Юлен считает, что активнейшая филиация одновременно архаичного и новомодного мифа о реинкарнациях в Европе есть не меньшее, чем «настоящая мутация религиозного сознания, способная, если она будет развиваться в том же духе, привести к метаморфозе нашей цивилизации»[602]
. Но хотя с мифами обычно не спорят, есть возможности их оценивать с точки зрения самой их претензии как на научность, так и на наследование древних, «исконных» архетипов. Идея перевоплощения оказывается также вполне открытой для такого рода верификации.Прежде всего это касается опытов по установлению «внутреннего» реинкарнационного анамнезиса. К тем ответам, которые дают инженерам глубинной психологии их подопечные, относятся их припоминания «своих» преимущественно эмблематических ролей в истории: опрошенные оказываются, как правило, бывшими великими жрецами, тамплиерами, чудотворцами, весталками, друидами, инквизиторами, знатными куртизанками (никто почти не соглашается, отмечает французский профессор, на скромные рождения!), жизни которых протекали по большей части в Древнем Египте, но иногда в царстве ацтеков в Мексике, сакральном Бенаресе или при дворе Фридриха II в Палермо, т. е. в местах, отмеченных авторитетом религиозным или эзотерическим.
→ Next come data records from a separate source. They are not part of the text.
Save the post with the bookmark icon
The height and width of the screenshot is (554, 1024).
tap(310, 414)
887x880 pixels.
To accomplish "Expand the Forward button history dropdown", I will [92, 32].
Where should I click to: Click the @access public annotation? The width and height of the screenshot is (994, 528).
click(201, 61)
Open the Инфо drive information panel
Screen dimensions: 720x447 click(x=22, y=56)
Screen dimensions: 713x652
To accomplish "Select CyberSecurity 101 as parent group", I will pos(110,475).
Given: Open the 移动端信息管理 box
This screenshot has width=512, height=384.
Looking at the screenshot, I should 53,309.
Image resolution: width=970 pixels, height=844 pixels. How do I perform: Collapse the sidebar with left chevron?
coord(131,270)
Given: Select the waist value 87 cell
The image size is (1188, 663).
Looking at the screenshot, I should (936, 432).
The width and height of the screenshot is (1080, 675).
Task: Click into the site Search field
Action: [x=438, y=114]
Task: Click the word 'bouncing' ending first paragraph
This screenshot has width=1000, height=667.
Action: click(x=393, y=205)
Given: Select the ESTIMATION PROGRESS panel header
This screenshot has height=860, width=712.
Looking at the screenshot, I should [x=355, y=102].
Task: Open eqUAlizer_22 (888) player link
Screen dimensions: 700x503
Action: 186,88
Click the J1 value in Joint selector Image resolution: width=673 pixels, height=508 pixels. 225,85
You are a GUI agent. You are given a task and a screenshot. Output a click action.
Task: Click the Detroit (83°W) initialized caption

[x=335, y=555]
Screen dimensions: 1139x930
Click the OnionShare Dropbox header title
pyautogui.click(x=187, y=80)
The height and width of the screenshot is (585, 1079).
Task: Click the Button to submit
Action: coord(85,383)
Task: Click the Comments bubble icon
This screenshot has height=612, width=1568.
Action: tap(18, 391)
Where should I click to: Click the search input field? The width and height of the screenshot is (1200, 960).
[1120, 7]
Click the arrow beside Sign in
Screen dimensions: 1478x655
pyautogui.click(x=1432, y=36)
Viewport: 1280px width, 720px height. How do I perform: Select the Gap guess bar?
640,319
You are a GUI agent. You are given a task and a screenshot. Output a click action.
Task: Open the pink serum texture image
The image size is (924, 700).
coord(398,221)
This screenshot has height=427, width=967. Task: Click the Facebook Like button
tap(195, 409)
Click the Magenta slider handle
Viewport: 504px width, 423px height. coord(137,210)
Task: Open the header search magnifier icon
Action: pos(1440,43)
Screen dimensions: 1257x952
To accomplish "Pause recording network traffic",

Другая группа «вспоминающих» обнаруживает смешанные рождения, точнее, восстанавливает свои насильственные смерти как в высоких, так и в скромных воплощениях, по большей части в Европе. Хотя их предыдущие существования в меньшей степени претендуют на эмблематичность, обнаруживается, что среди их воспоминаний очень мало таких, которые не соответствовали бы сведениям из учебников истории, словарей, энциклопедий[603]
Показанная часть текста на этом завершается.